A new method speeds up diffusion models by up to 256 times. This could be a step towards real-time AI image generation.
Diffusion models have outpaced alternative image generation systems like GANs. They generate high-quality, high-resolution images, can modify existing images, and even generate 3D shapes. However, this requires dozens to hundreds of denoising steps, which is compute-intensive and thus time-consuming.
Nevertheless, the speed between prompt input and output of an image is already impressive for generative AI models such as DALL-E 2, Midjourney, or Stable Diffusion: depending on the computing power and AI model, it takes only a few seconds.
To further reduce the computational effort - and possibly enable real-time image generation in the near future - researchers are investigating how to reduce denoising steps.
Distilled diffusion dramatically speeds up AI image generation
Researchers from Stanford University, Stability AI, and Google Brain are now showing progress by reducing the denoising steps of models by at least 20-fold.
Building on previous work by the contributing authors, the team uses progressive network distillation. In this process, an AI model learns to reproduce the output of the original large model. It is then gradually reduced to a diffusion model that requires significantly fewer steps to denoise an image.
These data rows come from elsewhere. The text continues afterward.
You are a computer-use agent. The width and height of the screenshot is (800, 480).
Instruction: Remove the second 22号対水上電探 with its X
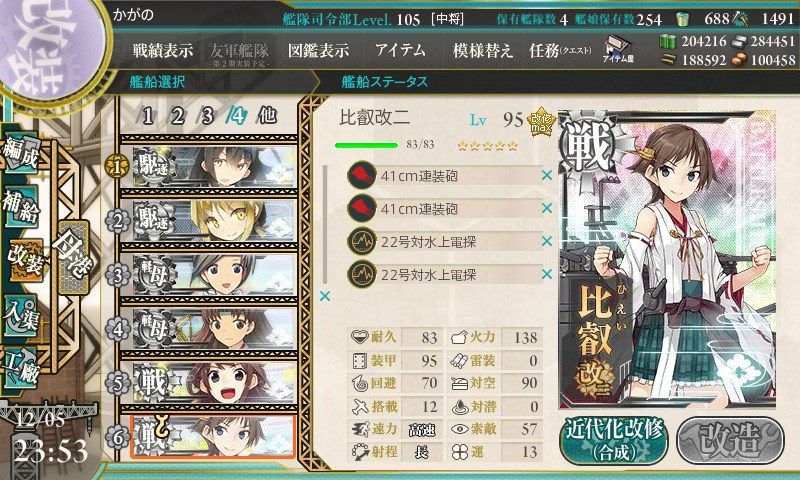pyautogui.click(x=547, y=274)
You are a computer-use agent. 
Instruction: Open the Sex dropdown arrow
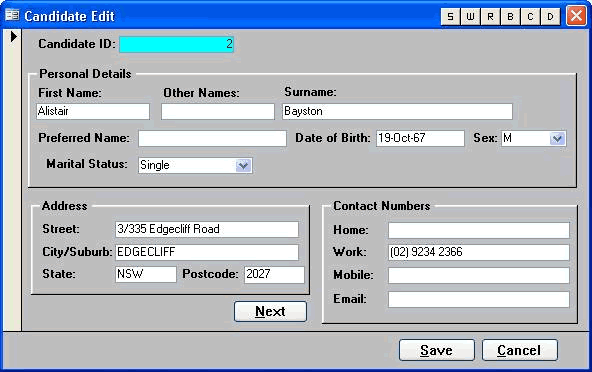click(557, 139)
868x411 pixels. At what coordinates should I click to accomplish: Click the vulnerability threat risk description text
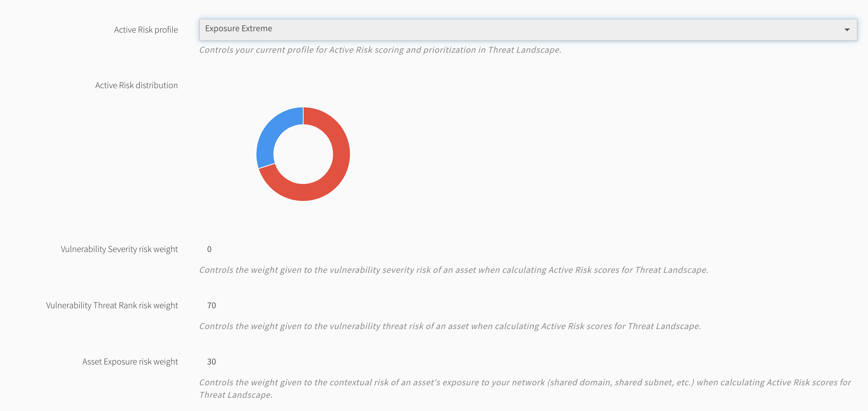pos(450,326)
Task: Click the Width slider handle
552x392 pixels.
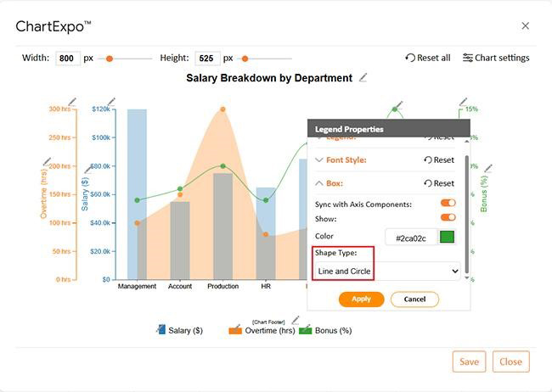Action: [108, 59]
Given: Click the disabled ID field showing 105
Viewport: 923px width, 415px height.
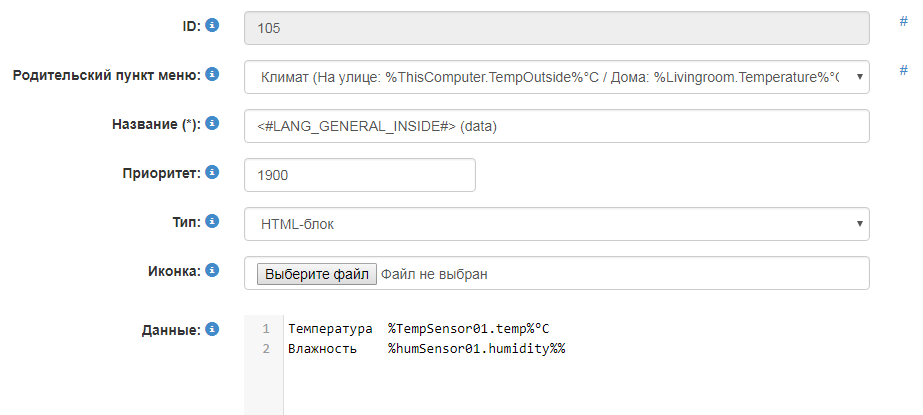Looking at the screenshot, I should coord(556,28).
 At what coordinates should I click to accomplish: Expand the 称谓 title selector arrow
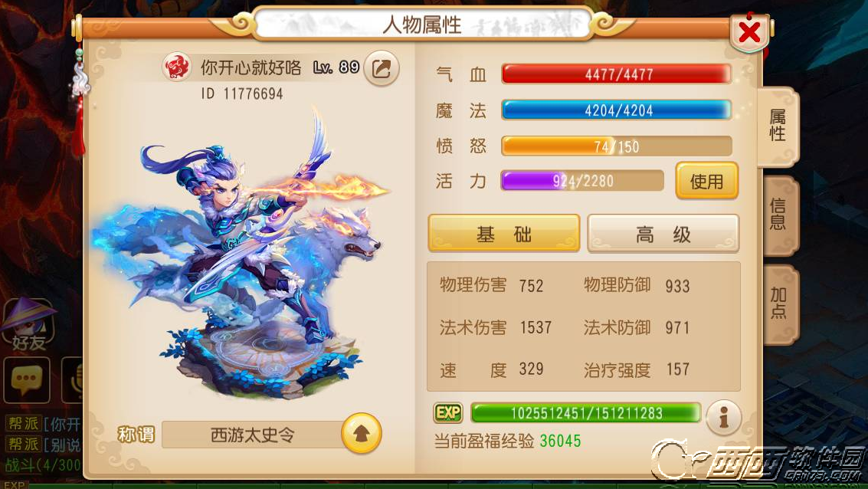362,434
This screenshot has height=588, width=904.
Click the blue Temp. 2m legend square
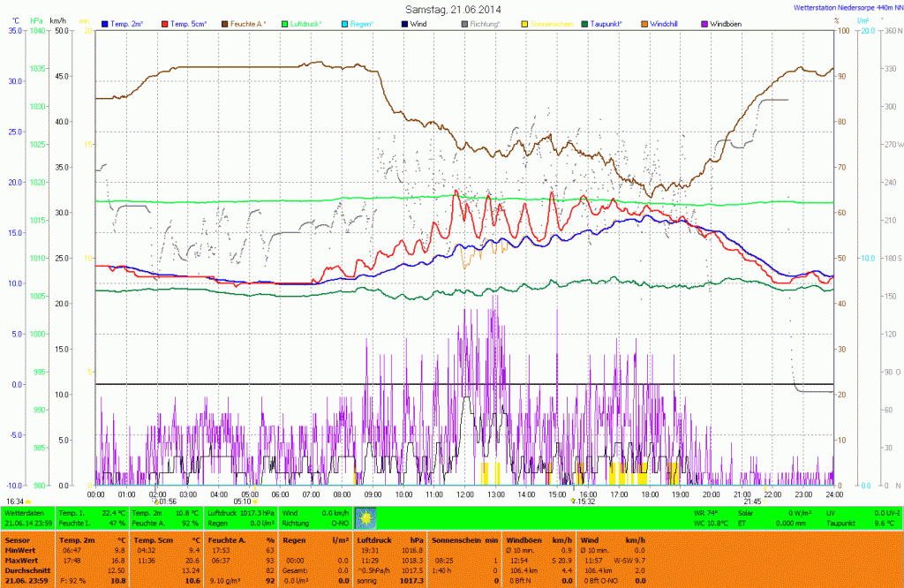point(106,22)
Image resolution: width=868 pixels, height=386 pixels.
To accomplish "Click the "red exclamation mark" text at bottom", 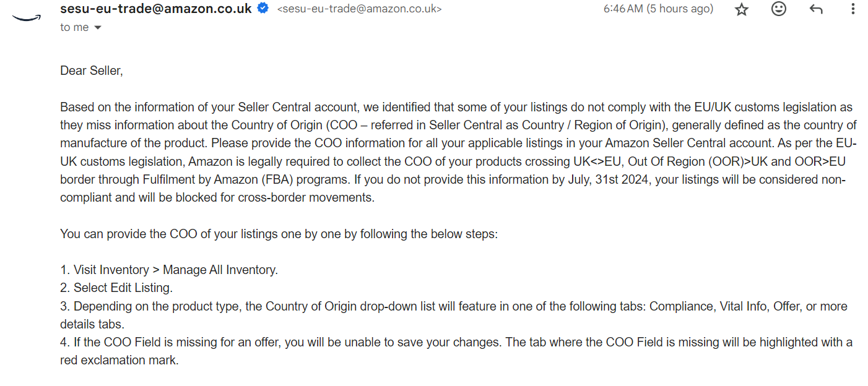I will pos(119,360).
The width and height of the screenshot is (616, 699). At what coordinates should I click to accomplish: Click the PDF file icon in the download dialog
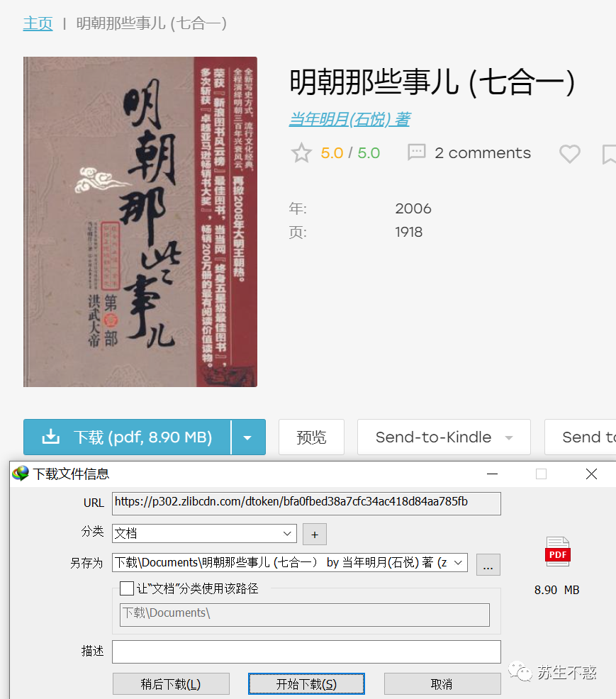pyautogui.click(x=557, y=552)
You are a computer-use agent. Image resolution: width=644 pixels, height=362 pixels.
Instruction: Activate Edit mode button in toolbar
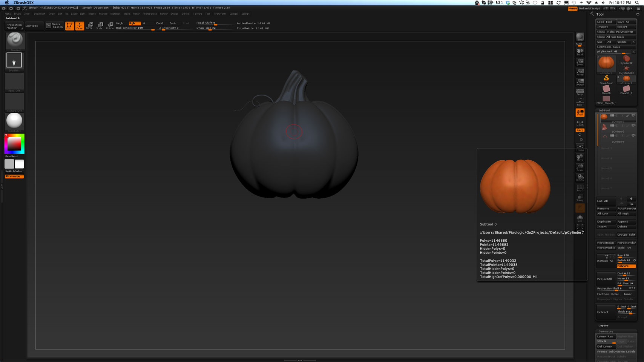coord(69,26)
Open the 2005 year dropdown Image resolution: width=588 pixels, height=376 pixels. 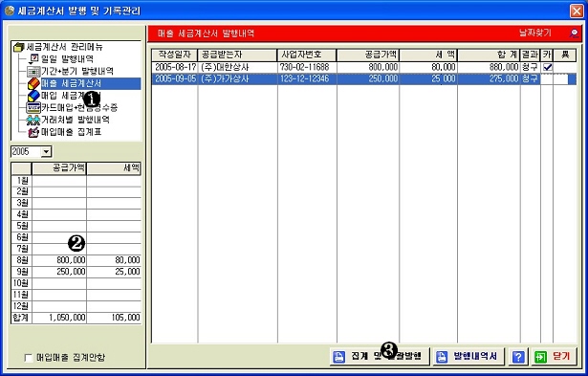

In network distillation, a large AI model acts as a teacher and a small one as a student. During training, the large AI passes on its knowledge: in the case of a language AI, for example, the 20 most likely words that complete an incomplete sentence. The small AI model thus learns to reproduce the results of the large AI model - without adopting its size.
Distilled #StableDiffusion2
> 20x speed up, convergence in 1-4 steps
We already reduced time to gen 50 steps from 5.6s to 0.9s working with @nvidia
Paper drops shortly, will link, model soon
Will be presented @NeurIPS by @chenlin_meng & @robrombach
Interesting eh 🙃 https://t.co/DQJwAaeRBA pic.twitter.com/eQdqsKGSEW
— Emad (@EMostaque) December 1, 2022
According to the paper, the Distilled Diffusion model speeds up inference by "at least ten times" compared to existing methods on ImageNet 256x256 and LAION datasets. For smaller images, the speedup is even a factor of 256.
Distilled Diffusion is extremely fast - even on Apple hardware
Relative to standard diffusion models, Distilled Diffusion can produce images at a similarly high level with only four sampling steps. Compared to diffusion models such as Stable Diffusion, which require dozens to hundreds of steps to produce a good image, Distilled Diffusion could even produce "highly realistic images" in as few as one to four denoising steps. Image manipulations such as AI-assisted image processing also work in as few as two to four steps.
Delighted to have native support for the AI neural engines for Stable Diffusion from @Apple, one of the 1st optimised models. 8s on MacBook Air M2, will be < 1s with distilled #StableDiffusion2
AI for all. Can't wait to see what everyone creates.
— Emad (@EMostaque) December 1, 2022
Stability AI founder Emad Mostaque is optimistic that this research will soon be applied in practice. Combined with native support for the neural engines in Apple's silicon chips, Stable Diffusion could shorten the image generation process from eight seconds to less than one.